── Supplied data

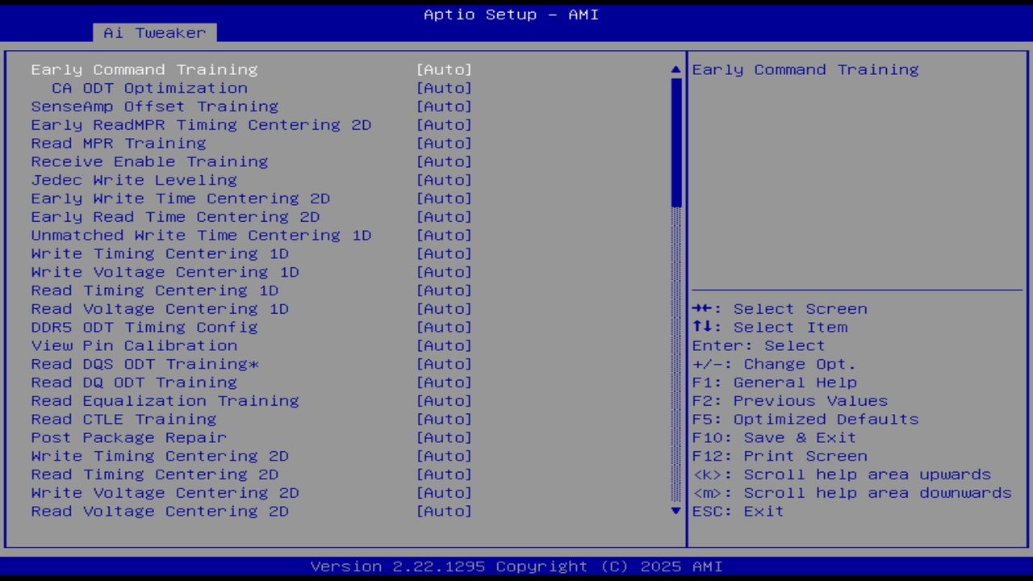The image size is (1033, 581).
Task: Modify the Jedec Write Leveling option
Action: tap(444, 180)
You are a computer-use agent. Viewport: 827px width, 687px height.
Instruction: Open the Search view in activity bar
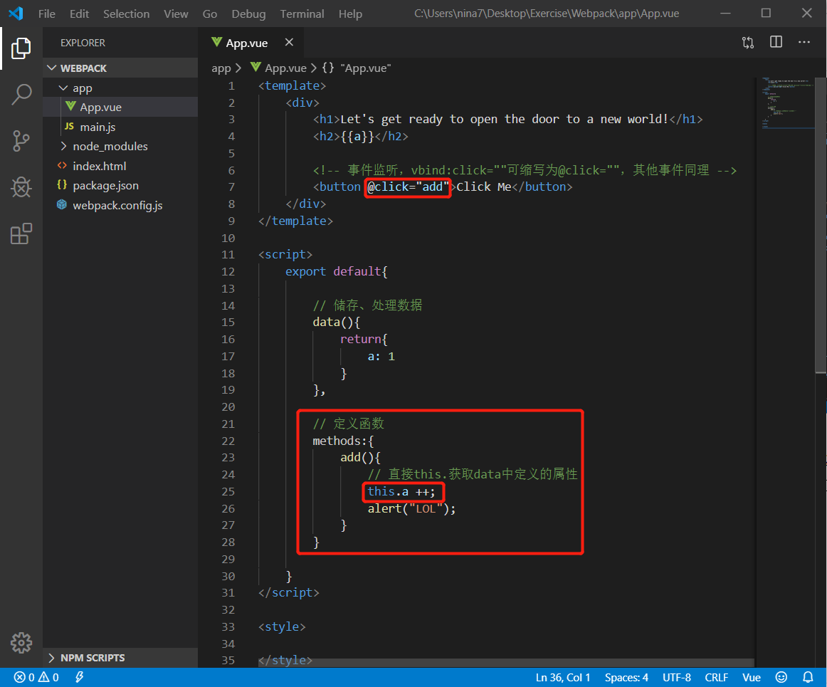[21, 94]
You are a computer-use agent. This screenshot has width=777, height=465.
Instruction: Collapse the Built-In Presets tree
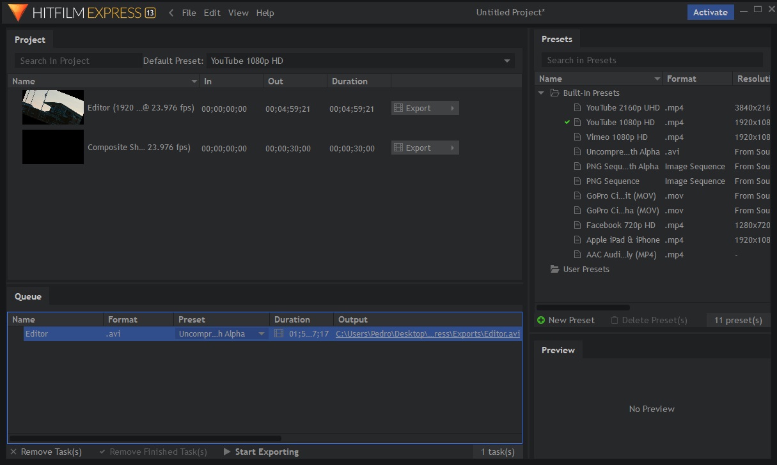pyautogui.click(x=541, y=93)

────

_What is expected_
Copy every line of text in the rows above word for word, and leave the pictures out.

_Result_
The image size is (1033, 581).
Task: Modify the Jedec Write Leveling option
Action: tap(444, 180)
You are a computer-use agent. Viewport: 827px width, 687px height.
Instruction: Open the Search view in activity bar
[21, 94]
You are a computer-use agent. This screenshot has width=777, height=465.
Instruction: Collapse the Built-In Presets tree
pyautogui.click(x=541, y=93)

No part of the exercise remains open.